A mi entender, lo menos convincente fue la propuesta musical. Consta de nueve piezas muy conocidas de dos grandes de la música romántica: Giuseppe Verdi (1813-1901) y Richard Wagner (1813-1883). Dos compositores comprometidos con el espíritu de las revoluciones nacionales de 1848, la emancipación de los pueblos, la liberación de la carne, la lucha por los derechos civiles y la denuncia del oprobio. Ese es el vínculo ideológico que les une con el proyecto de Plantel.
Creo firmemente que hubiera sido mejor otro tipo de música: más actual y más cercana al corazón de las tinieblas. Por ejemplo, una partitura original creada en exclusiva para el proyecto. Además, la selección destila el aroma inconfundible del reclamo popular y, en el fondo, del perdón por las ofensas; también la concesión a los grandes foros para favorecer el estreno.
Inevitablemente, los motivos escogidos se degradan sacados de su contexto.

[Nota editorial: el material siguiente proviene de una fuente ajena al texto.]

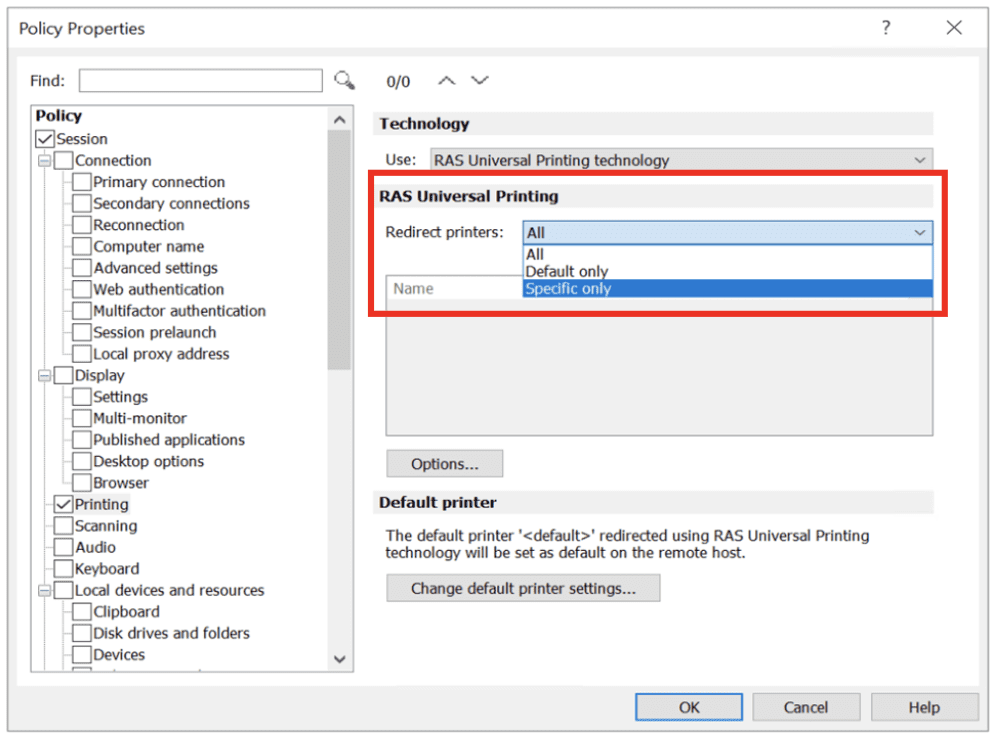This screenshot has width=990, height=738.
Task: Click Change default printer settings button
Action: tap(523, 589)
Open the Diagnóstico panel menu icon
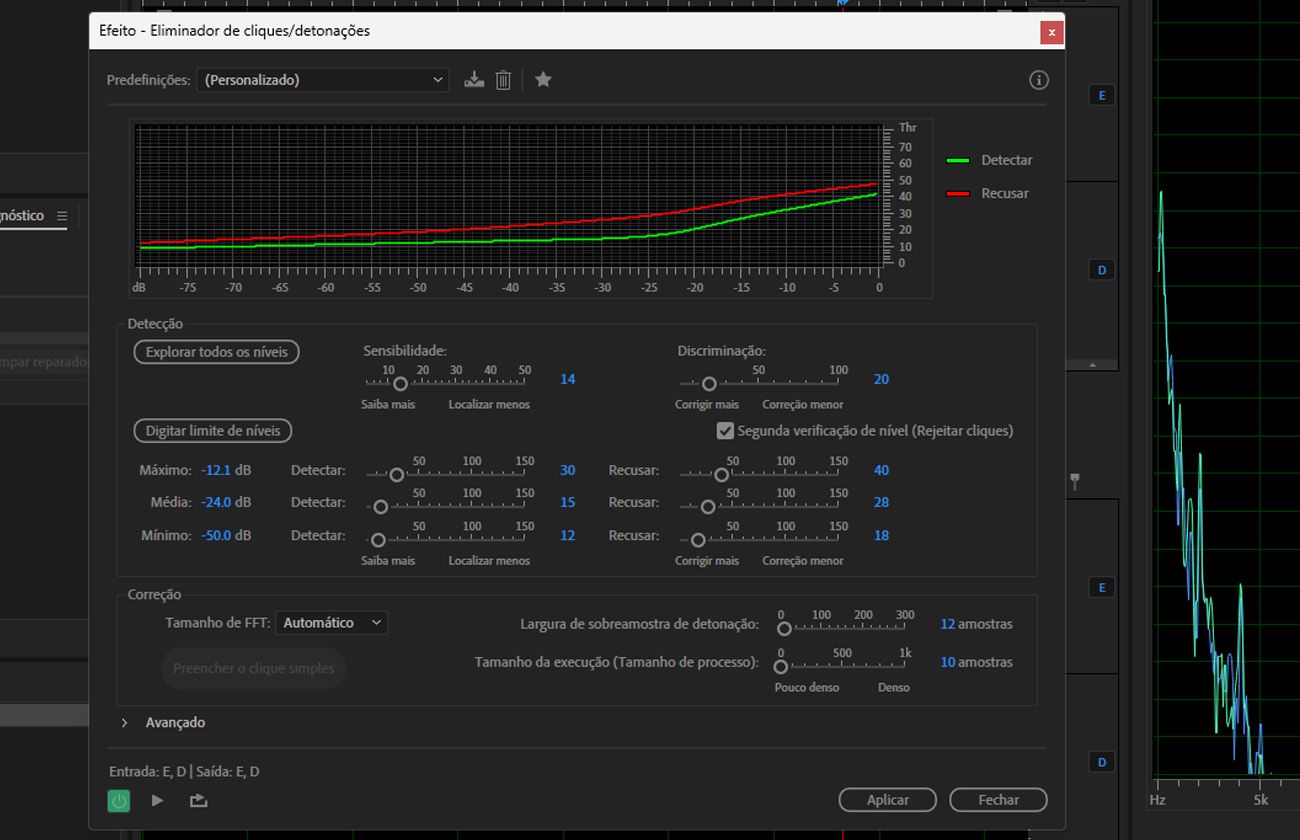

Retomo las ideas de Adorno sobre la música fragmentaria: los temas se limitan a citar de pasada en vez de crear un mundo. Son meros indicadores de paso a los que falta la integridad de la obra. La brevedad y la discontinuidad del montaje impiden que se desplieguen como unidades significativas. Del mismo modo, nunca me han convencido los recitales de grandes arias cantadas por solistas archiconocidos. En cuanto se liberan de la mano sabia (y férrea) del director se mueven a sus anchas, se dedican a inflar las melodías y buscar efectos fáciles…
En C(h)oeurs, el ajuste de la música con la coreografía resulta discutible. La interpretación del escalofriante Dies Irae del Requiem de Verdi, por citar el comienzo de la representación, fue estruendosa, carente de pathos religioso, acelerado el tempo y sin nobles desplazamientos corales… Lamentable el Va pensiero del Nabuco. Fuera de lugar el Coro de Peregrinos del Tanhäuser Quizás orquesta y coro no tuvieron su día. La única pieza que estuvo a la altura de su gloria fue el Patria oppressa del Macbeth de Verdi.